Chapter 20 of Law Librarianship in the Digital Age by Ellyssa Kroski is “Technical Services 2.0″ by Edward T. Hart. This chapter conveys the charm of some deeply appealing aspects of traditional law librarianship, even as it highlights some unanswered questions about the future.
I’m always awed by the librarian’s task of safeguarding a portion of the world’s knowledge. Hart’s discussion of traditional cataloging and classifications systems reminds the reader of the breadth of that responsibility. For example, the table of Library of Congress subclasses within the broad subject area of law go as far as “Law of the Sea” and “Law of Outer Space.”
However, I am left with questions about two digital age changes Hart mentions. First, the changeover from AACR2 to RDA is described as being a major challenge for catalogers, with a cost for implementation that libraries might not be prepared to meet. However, Hart notes that more than 90% of new catalog records at University of Florida’s law school library are downloaded from OCLC and are only modified in minor ways to fit local needs. If such a high percentage of copy cataloging is typical of most law school libraries, it does not appear that an upgraded standard such as RDA would dramatically affect the ongoing workload of catalogers at most law schools. Meanwhile, the promised benefits of RDA that Hart mentions, including greater integration with vendor systems and online tools allowing catalogers to reference applicable rules while cataloging, would seem to streamline rather than complicate the cataloging process.

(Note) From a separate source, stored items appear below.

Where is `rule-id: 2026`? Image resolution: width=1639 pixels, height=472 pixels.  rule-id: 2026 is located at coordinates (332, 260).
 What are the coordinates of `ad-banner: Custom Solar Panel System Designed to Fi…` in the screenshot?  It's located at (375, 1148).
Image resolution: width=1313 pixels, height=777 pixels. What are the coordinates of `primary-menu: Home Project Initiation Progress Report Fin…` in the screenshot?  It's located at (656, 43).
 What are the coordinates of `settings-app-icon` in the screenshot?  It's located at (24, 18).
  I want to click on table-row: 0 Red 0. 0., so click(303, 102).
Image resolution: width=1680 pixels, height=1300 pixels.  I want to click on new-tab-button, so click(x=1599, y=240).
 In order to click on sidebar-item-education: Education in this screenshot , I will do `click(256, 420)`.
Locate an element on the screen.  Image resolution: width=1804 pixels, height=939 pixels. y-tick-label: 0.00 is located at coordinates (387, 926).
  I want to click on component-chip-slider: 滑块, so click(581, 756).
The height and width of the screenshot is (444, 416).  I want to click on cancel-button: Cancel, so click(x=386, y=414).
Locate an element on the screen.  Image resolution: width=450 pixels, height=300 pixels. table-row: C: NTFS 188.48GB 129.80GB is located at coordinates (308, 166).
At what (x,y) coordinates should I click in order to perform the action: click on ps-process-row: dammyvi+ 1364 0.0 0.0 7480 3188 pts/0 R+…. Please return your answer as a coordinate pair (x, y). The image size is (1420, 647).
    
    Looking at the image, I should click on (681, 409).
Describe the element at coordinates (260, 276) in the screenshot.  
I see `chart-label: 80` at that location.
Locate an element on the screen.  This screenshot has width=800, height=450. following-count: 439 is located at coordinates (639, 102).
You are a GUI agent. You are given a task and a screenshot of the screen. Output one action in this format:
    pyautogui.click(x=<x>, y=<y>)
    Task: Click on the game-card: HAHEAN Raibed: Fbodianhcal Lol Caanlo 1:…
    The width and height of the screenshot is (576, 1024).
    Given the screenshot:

The second unsettled question is the future of the last print copies of official legal documents. When a print version of a legal resource is legally designated as official, it is not enough to have digitally archived the content; there must be a print copy somewhere to withstand a legal challenge to the accuracy and authenticity of the law. Hart mentions that the Legal Information Preservation Alliance coordinates law libraries’ retention of print copies of such materials; however, the alliance’s website suggests that the project is still at an initial, relatively informal stage. It will be interesting to see how the project evolves as the transition to digital continues.